In the EU they are required to keep some data by law. No clue about the location data, though.
Right? Seems like enough people are willing to pay for their privacy, the demand is there.
It is possible for two things to be true at the same time. You are right, there are paid apps that sell location data to brokers... but the vast majority are free apps that rely on mass monetization of users for their income.
And I'm not sure I need to say it on here but OSS exists, of course.
Being a user of free applications and services does not automatically give corporations the right to exploit people by collecting and selling their personal information without consent.

Ironically, the data of paying customers is even more valuable. Spending money on these things is probably a great way to make them pay even more attention to you. For example, mobile game companies seem to know everything about their big spenders and I've read that some are in direct contact with those players.

> without consent.

that's the point, they "gave consent" via the terms and conditions checkbox, and this is upheld in court since the user knew they were getting the service for free. Few countries have kept up with their laws to protect consumers from this.

> Few countries have kept up with their laws to protect consumers from this.
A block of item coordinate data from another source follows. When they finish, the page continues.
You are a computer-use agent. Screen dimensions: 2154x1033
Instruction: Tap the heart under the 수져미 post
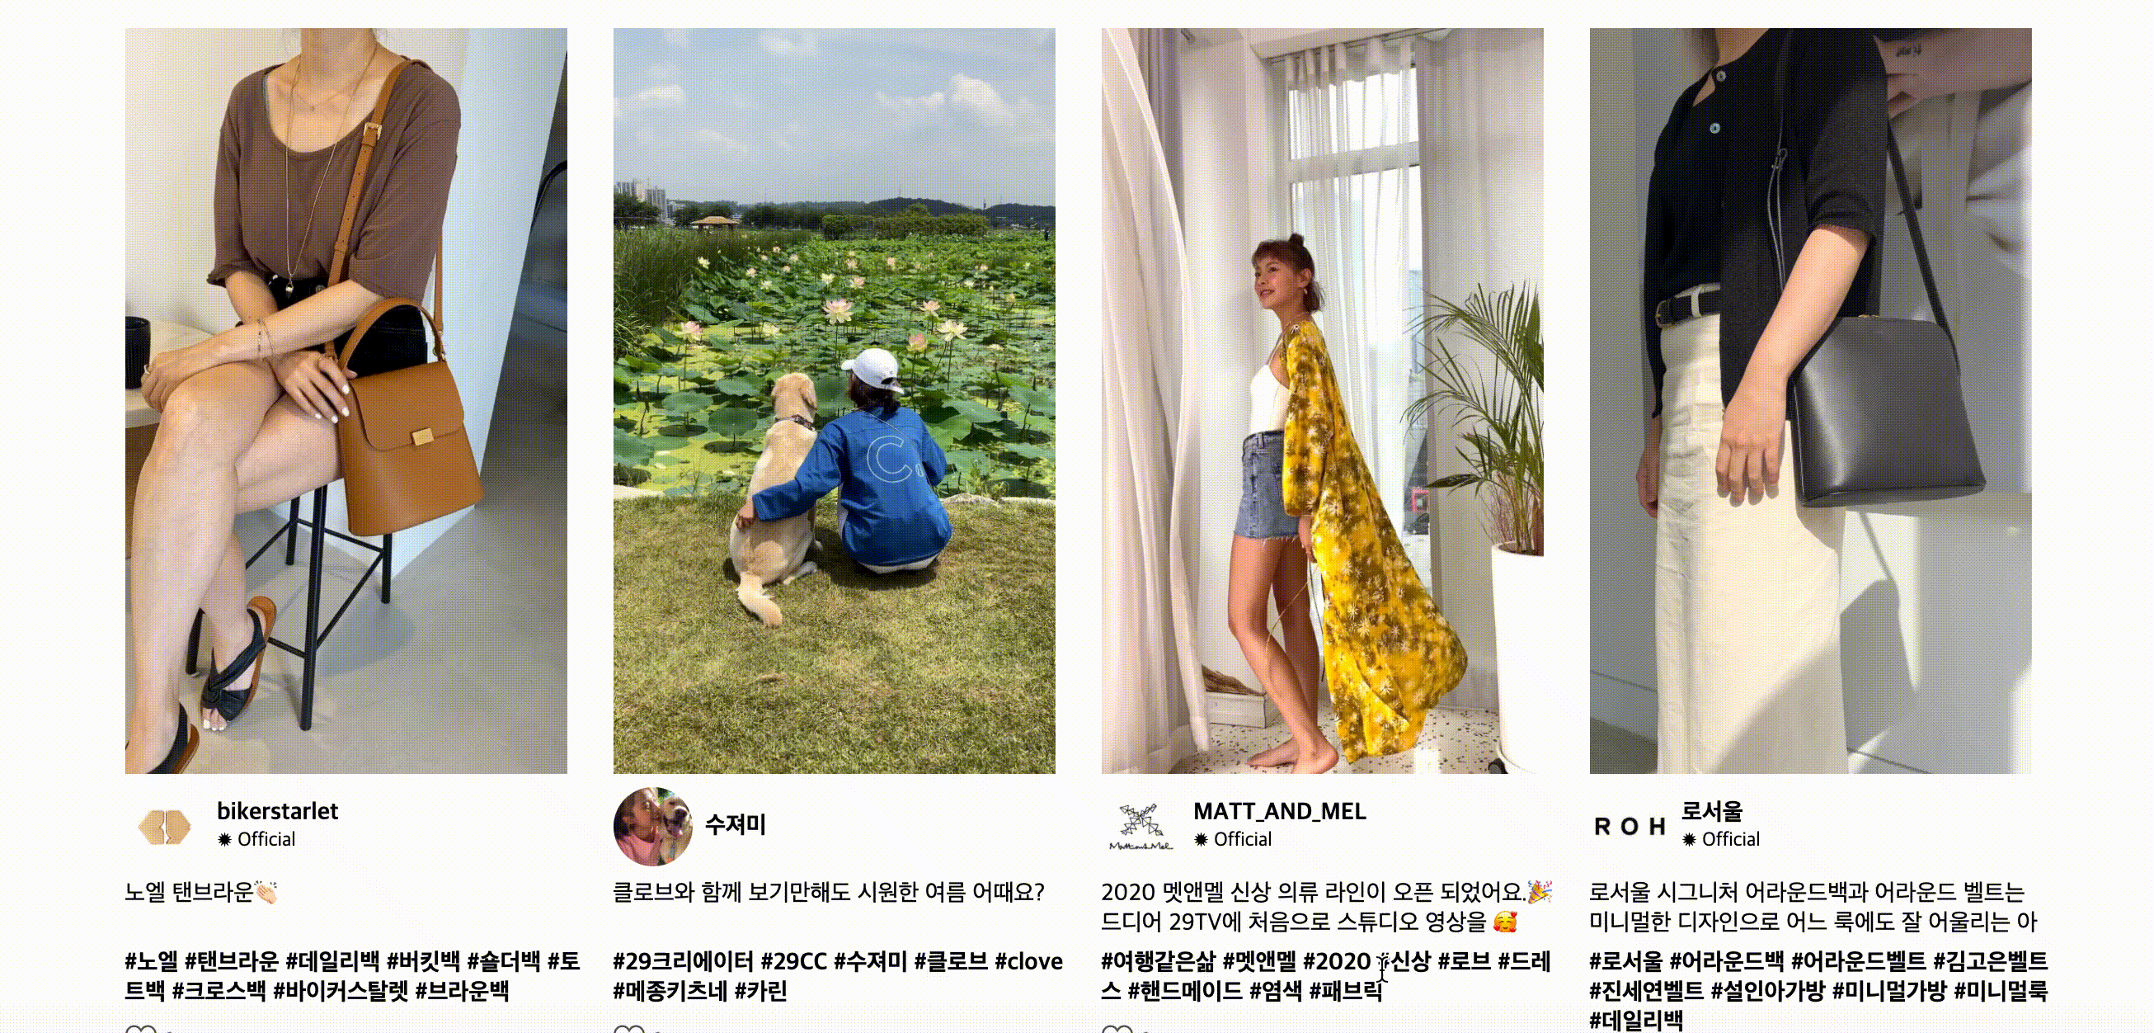[x=629, y=1028]
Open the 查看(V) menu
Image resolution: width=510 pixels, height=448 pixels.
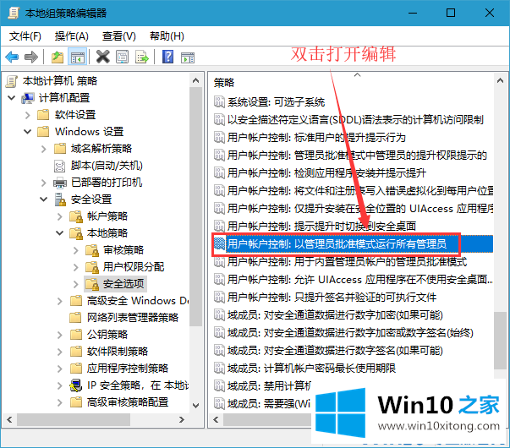pos(118,36)
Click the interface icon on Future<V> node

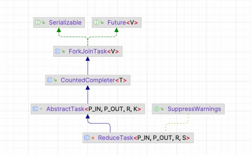click(97, 23)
Seems to be a US thing. Apparently people can give up their rights and consumer protections by agreeing to a contract. Naturally, these "you agree to not exercise your rights" clauses have become standard in privacy policies and terms of service. In many other countries, a judge would simply invalidate the abusive clause.

Very few people are going to take this to court though. Regulators need to establish rules and proactively enforce compliance in order to bring about change.

>> Few countries have kept up with their laws to protect consumers from this.

> Seems to be a US thing.

This article was written about data collected in Norway by a data broker based in the UK.

The US has no meaningful consumer protections to give up. Abusive agreements don't make things appreciably worse.
Then allow me to pay if I want to?

I don't get this argument when an alternative doesn't exist.

And even if you are able to pay and choose to do so, do you think this means they stop collecting your data? I very much doubt it.
I think the problem is developers/companies only have so much time/resources, and figure that x people might pay for an app/service, but 100x will use it if it's free (with other monetisation strategy), then why bother coding & interfacing with a payment system (and this starts to get convoluted and require and entire department handling payment and tax issues across different countries and jurisdictions) for just 1% of likely users?

Not saying that's the right approach, but that's probably how the thinking goes. Billing is certainly easier than it used to be (that's what the 30% app store cut is for), but can still get convoluted, and might have the perception of being convoluted.

Then allow me to pay if I want to?

If you pay then you signal that you have disposable income and your data becomes even more lucrative to sell. It’s a no-win situation.

Some do. I pay to remove ads from the wunderground app which IBM claims means they don't sell my data. Not sure if believe them, but at least I don't see ads.

https://i.imgur.com/TlOo07T.png

> Ultimately, free is the culprit.

No, it isn't. Consumer data being sold in a completely unregulated manner is the culprit.

Paying for the product or service has nothing to do with whether or not your data is being sold.

Ultimately, free is the culprit.

Sort of. The real question is: how much does Google make with their free ad-driven model? You'd have to beat that with a paid model (taking into account the reduced userbase as a result of increasing the perceived price).

Also there is genuine value to having $0-cost high-quality maps, Internet search, translation, and many many many other things available to the general public, worldwide. I don't think you could match that same level of public benefit with a paid-only product.

Letting an app use your location and allowing it to sell that data should be mutually exclusive opt-ins in my opinion instead of just one setting
The problem is that Apple has no way of truly controlling what someone does with data once they have it.